I think what all these questions are coming to is this-  how am I going to be normal again?  The truly sad part is, I already know the answer-

Never. 

The next question is when will I be truly happy again? I think there is only one answer to that as well-

when I’m home again, and not PA, but my real home- Nicaragua

But the hardest question of all is one I don’t know the answer to-

When will God let me go back?

I can only pray it’s sooner then I think.

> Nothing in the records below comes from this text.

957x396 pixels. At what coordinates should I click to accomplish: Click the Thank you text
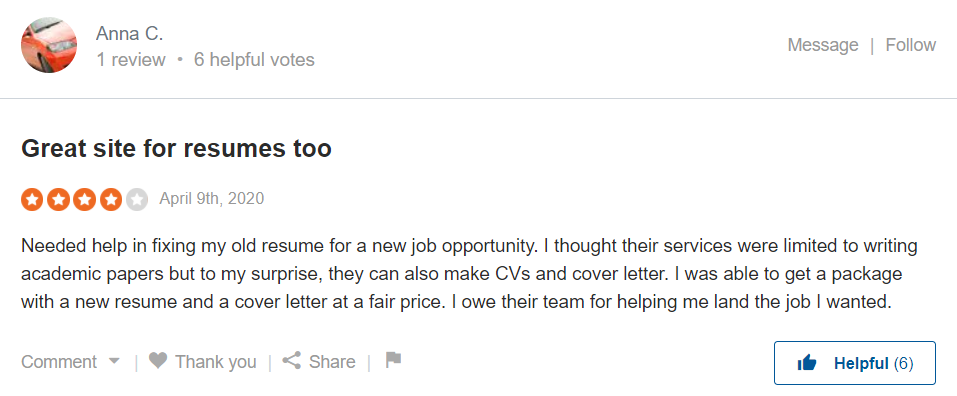216,362
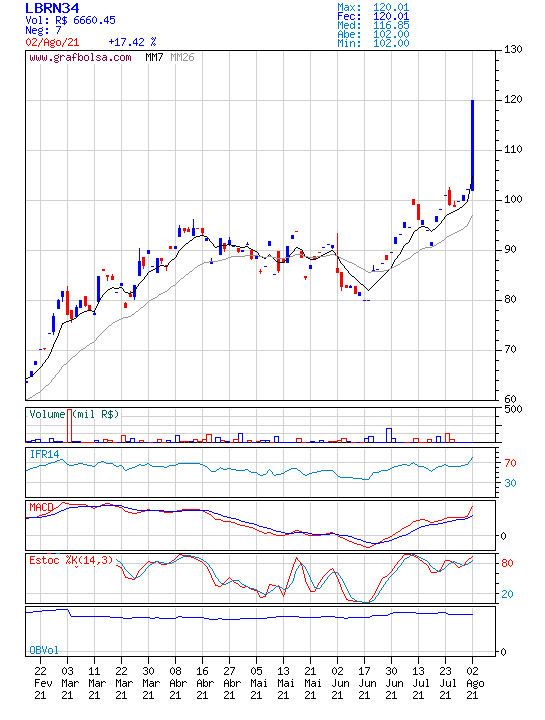The image size is (545, 720).
Task: Select the Volume (mil R$) panel label
Action: [74, 414]
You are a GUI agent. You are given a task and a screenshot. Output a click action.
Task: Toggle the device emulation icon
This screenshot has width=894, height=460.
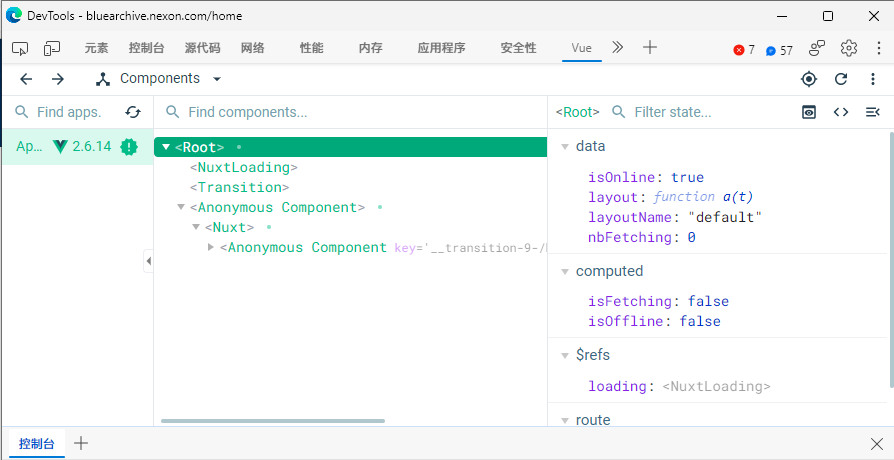pos(52,48)
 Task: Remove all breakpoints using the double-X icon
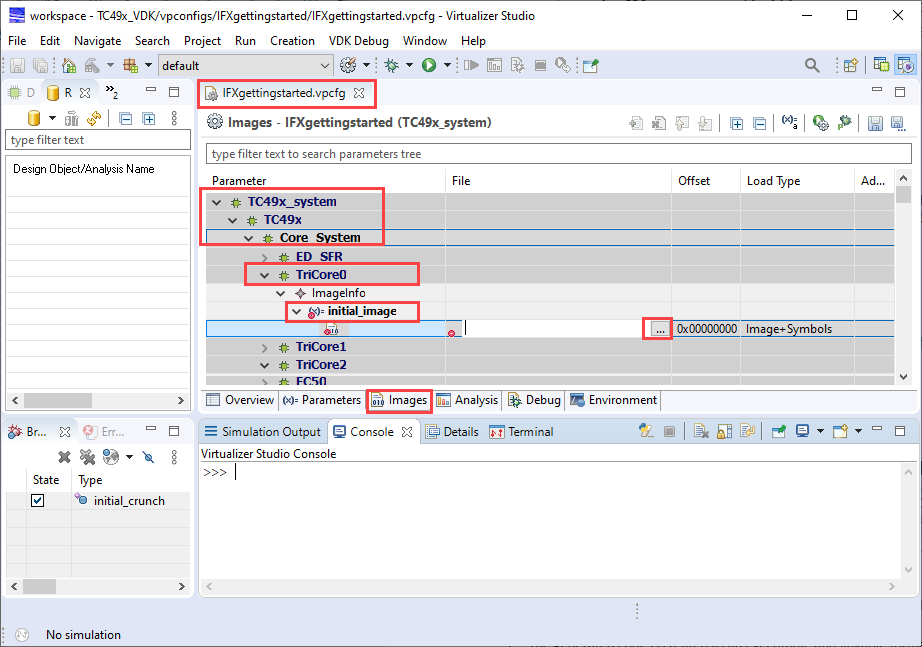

One thing I can think of to help me through all of this is the Serenity prayer-

God grant me the serenity
to accept the things I cannot change;
courage to change the things I can;
and wisdom to know the difference.

Cliché I know, but in all realness, that is exactly what I need.  I need to learn how to be happy while in America and how to serve people here.  I need to learn how to honor my parents and regain their trust before I can expect them to back me up on my crazy dreams of a Nicaraguan orphanage.   

I know this was crazy and all over the place, but these are the things that have been on my mind.  If you have any thoughts or advice please share it with me, I’D love to hear it.  Pray that I won’t miss the girls from my team so much.  They all became my best friends and sisters and I miss them all daily.  Pray that I have patience for God’s plan for me, and pray that I can start to view America as my home too.

I guess this is goodbye blog, I have neglected you and I am sorry, well not really.  But hopefully this last entry makes up for all the “should have been written” ones.  Until next time, everyone.

Thanks for reading.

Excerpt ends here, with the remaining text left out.